2. Die Bundesregierung hat keine Äußerung erstattet.

IV. Erwägungen

1. Der Antrag ist nicht zulässig.

2. Gemäß Art140 Abs1 Z1 litc B VG erkennt der Verfassungsgerichtshof über die Verfassungswidrigkeit von Gesetzen auf Antrag einer Person, die unmittelbar durch diese Verfassungswidrigkeit in ihren Rechten verletzt zu sein behauptet, wenn das Gesetz ohne Fällung einer gerichtlichen Entscheidung oder ohne Erlassung eines Bescheides für diese Person wirksam geworden ist. Wie der Verfassungsgerichtshof in seiner mit VfSlg 8009/1977 beginnenden ständigen Rechtsprechung ausgeführt hat, ist daher grundlegende Voraussetzung für die Antragslegitimation, dass das Gesetz in die Rechtssphäre der betroffenen Person unmittelbar eingreift und sie – im Fall seiner Verfassungswidrigkeit – verletzt. Hiebei hat der Verfassungsgerichtshof vom Antragsvorbringen auszugehen und lediglich zu prüfen, ob die vom Antragsteller ins Treffen geführten Wirkungen solche sind, wie sie Art140 Abs1 Z1 litc B VG als Voraussetzung für die Antragslegitimation fordert (vgl zB VfSlg 11.730/1988, 15.863/2000, 16.088/2001, 16.120/2001).

3. Nach §1 Abs1 VoGrG genießen die Volksgruppen und ihre Angehörigen in Österreich den Schutz der Gesetze; die Erhaltung der Volksgruppen und die Sicherung ihres Bestandes sind gewährleistet. Ihre Sprache und ihr Volkstum sind zu achten. Volksgruppen im Sinne dieses Bundesgesetzes sind gemäß §1 Abs2 VoGrG die in Teilen des Bundesgebietes wohnhaften und beheimateten Gruppen österreichischer Staatsbürger mit nichtdeutscher Muttersprache und eigenem Volkstum. Das Bekenntnis zu einer Volksgruppe ist frei (s zum Bekenntnisprinzip als "Grundgedanke des Minderheitenrechts" VfSlg 11.585/1987).

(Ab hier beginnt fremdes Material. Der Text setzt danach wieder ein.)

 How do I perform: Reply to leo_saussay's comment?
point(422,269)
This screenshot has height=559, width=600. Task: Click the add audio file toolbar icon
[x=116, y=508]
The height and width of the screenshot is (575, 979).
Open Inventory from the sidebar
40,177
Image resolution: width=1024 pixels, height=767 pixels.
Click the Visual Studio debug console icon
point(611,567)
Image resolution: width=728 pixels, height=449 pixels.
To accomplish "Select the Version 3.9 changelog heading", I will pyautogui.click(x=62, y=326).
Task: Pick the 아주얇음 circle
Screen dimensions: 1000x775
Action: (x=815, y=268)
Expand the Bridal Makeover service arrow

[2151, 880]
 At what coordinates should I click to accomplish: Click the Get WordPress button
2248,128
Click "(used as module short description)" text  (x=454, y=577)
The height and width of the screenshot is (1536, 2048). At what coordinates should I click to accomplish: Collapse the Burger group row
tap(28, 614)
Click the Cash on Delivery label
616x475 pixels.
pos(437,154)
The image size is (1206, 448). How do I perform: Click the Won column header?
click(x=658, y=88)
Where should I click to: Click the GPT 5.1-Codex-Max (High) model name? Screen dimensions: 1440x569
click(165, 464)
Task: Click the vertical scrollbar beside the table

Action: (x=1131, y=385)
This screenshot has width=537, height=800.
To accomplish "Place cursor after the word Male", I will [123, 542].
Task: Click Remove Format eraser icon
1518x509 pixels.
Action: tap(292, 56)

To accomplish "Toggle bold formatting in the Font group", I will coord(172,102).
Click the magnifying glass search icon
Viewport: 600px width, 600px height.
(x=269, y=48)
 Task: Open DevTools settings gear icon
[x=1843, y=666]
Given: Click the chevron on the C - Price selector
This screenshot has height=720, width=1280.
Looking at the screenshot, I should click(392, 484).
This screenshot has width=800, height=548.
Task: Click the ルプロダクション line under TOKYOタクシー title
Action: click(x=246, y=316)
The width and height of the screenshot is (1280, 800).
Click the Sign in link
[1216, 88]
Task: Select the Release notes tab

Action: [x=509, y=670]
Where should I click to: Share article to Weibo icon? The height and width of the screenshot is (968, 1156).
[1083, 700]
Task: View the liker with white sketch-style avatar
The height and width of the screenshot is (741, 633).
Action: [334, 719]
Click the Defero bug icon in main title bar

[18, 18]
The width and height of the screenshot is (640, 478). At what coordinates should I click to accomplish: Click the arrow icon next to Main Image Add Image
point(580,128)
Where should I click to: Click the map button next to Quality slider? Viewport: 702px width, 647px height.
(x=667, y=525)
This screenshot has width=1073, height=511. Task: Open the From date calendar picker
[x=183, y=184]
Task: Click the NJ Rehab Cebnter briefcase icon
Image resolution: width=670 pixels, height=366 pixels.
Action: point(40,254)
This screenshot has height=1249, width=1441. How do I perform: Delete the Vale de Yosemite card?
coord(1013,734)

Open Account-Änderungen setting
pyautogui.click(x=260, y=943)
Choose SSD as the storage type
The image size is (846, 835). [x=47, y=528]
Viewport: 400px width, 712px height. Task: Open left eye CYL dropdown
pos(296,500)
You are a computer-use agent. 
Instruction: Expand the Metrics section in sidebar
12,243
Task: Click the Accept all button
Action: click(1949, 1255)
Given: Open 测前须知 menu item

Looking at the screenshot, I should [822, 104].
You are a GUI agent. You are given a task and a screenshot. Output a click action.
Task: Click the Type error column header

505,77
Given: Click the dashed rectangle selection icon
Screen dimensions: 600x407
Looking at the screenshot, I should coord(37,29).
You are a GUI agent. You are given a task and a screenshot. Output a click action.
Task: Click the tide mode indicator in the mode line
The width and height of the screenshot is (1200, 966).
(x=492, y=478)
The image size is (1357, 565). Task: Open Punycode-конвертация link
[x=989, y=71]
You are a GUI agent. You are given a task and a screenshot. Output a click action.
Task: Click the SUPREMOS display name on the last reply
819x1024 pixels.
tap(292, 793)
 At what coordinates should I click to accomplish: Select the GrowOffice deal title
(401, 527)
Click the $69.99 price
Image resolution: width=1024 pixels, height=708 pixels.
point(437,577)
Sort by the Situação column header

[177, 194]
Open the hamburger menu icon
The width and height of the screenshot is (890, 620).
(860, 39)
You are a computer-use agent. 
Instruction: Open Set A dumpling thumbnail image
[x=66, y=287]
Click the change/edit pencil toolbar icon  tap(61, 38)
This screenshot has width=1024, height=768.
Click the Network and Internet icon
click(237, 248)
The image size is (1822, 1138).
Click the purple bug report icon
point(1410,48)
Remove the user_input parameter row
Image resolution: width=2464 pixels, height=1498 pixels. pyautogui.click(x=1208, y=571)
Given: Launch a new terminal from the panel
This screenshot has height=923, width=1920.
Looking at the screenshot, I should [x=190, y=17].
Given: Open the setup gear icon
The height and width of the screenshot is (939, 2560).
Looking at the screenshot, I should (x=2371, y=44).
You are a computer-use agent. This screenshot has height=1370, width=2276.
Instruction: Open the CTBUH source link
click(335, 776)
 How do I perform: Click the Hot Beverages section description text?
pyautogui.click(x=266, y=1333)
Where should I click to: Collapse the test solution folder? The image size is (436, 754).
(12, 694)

4. Gemäß §2 VoGrG sind die Volksgruppen, für die ein Volksgruppenbeirat eingerichtet wird, sowie die Zahl der ihm angehörenden Mitglieder durch Verordnung der Bundesregierung im Einvernehmen mit dem Hauptausschuss des Nationalrates nach Anhörung der in Betracht kommenden Landesregierung festzulegen. Eine "Anerkennung" von Volksgruppen sieht das VoGrG nicht vor, sondern nur, dass für zu bestimmende Volksgruppen mittels Verordnung der Bundesregierung ein Volksgruppenbeirat eingerichtet wird. Dadurch wird allerdings eine implizite "Anerkennung" als Volksgruppe zum Ausdruck gebracht (vgl Kolonovits , Rechte der Minderheiten, in: Merten/Papier/Kucsko-Stadlmayer [Hrsg.], Handbuch der Grundrechte VII/1 2 , 2014, Rz 2; Kolonovits , Sprachenrecht in Österreich, 1999, 67). Durch die Volksgruppenbeiräteverordnung wurden für die kroatische Volksgruppe, die slowenische Volksgruppe, die ungarische Volksgruppe, die tschechische Volksgruppe, die slowakische Volksgruppe und die Volksgruppe der Roma Volksgruppenbeiräte eingerichtet.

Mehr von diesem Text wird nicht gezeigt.